Some of the steps incorporate healthy habits into docs. For example, in my robust release docs skills, the following steps are followed:

Analysis of source code comment tags (and any fixes)
Analysis of logs run after the reference docs build to identify elements missing documentation
Analysis as to whether any changes/updates constitute breaking changes
Analysis of documentation corpus to identify needed changes across docs (and any fixes)

If I were doing these steps on my own, I might cut corners with some releases. For example, I probably wouldn’t have time to analyze the log reports or to scan all other documentation for needed updates. The skill helps me do these steps seamlessly.

Additionally, if you define a specific template for publishing, that template gets applied each time you run the skill, which also leads to more consistency. One of my release docs publishing skills takes freeform notes about metrics across a variety of categories and incorporates them into a boilerplate template. The template has more information about each category and placeholders for metrics charts. The skill gathers the latest metrics, populates the placeholders identified by the template, and generates a new page. It works brilliantly. I mention this as an example of combining a template with a skill. The result is a much more consistent, predictable approach to documentation.

Some design principles for skills

In this section, I’d like to propose a few design principles for skills.
------------
### PROMPT
Please continue the passage about skills for writing documentation, picking up after its final sentence.

### SUPPLIED DATA
------------
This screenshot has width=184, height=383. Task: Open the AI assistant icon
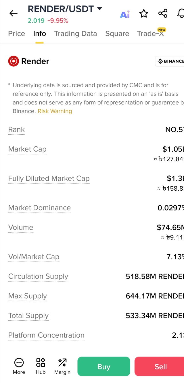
------------
### RESULT BELOW
Don’t make the skill too rigid

As you’re making the skill, you want the agent to follow a consistent process but also include enough flexibility in the skill for the agent to make its own decisions based on the fluctuating needs of the content. In other words, don’t make the skill too rigid. Allow for some flexibility by teaching the agent the larger goal and philosophy of the skill, and then allowing the skill to adapt to the situation at hand to achieve that larger goal.

For example, one of my skills is publishing data modeling policy information. The task mostly involves publishing content that’s already been reviewed in a Google Doc. I’ve set up a template and the expected format for each policy.

However, sometimes the source material in the Google Doc doesn’t fit the template, or the source material deviates from our expected format. When this happens, the agent might override the source content to fit the template. I need to improve the skill so that the agent can intelligently know when to leave the source content as is, without trying to force it into a predefined template that might not make sense for the policy.

Skills should get better each time you use them

One foundational principle about skill building is that iteratively, the skills should improve each time you use them. (This likely only applies to more complex skills.) You can do this automatically by building self-reflection into the skill itself. Add a step at the end of the skill that tells the agent to examine its friction log, analyze any challenges or obstacles it encountered while doing the task, and to improve the skill so that next time around, the next agent won’t struggle with the same issues. Often when I do this, the agent adds the information into a troubleshooting.md topic in the reference directory. I assume that the agents consult this topic when they hit a snag in an existing process.

One reason to build self-reflection into skills is that the tools, models, and other environmental factors are constantly changing. What might not be possible one month might suddenly be possible in the next iteration of something. Skills must likewise be constantly evolving, adapting, and improving. This is why skills belong directly in the same directories as your documentation.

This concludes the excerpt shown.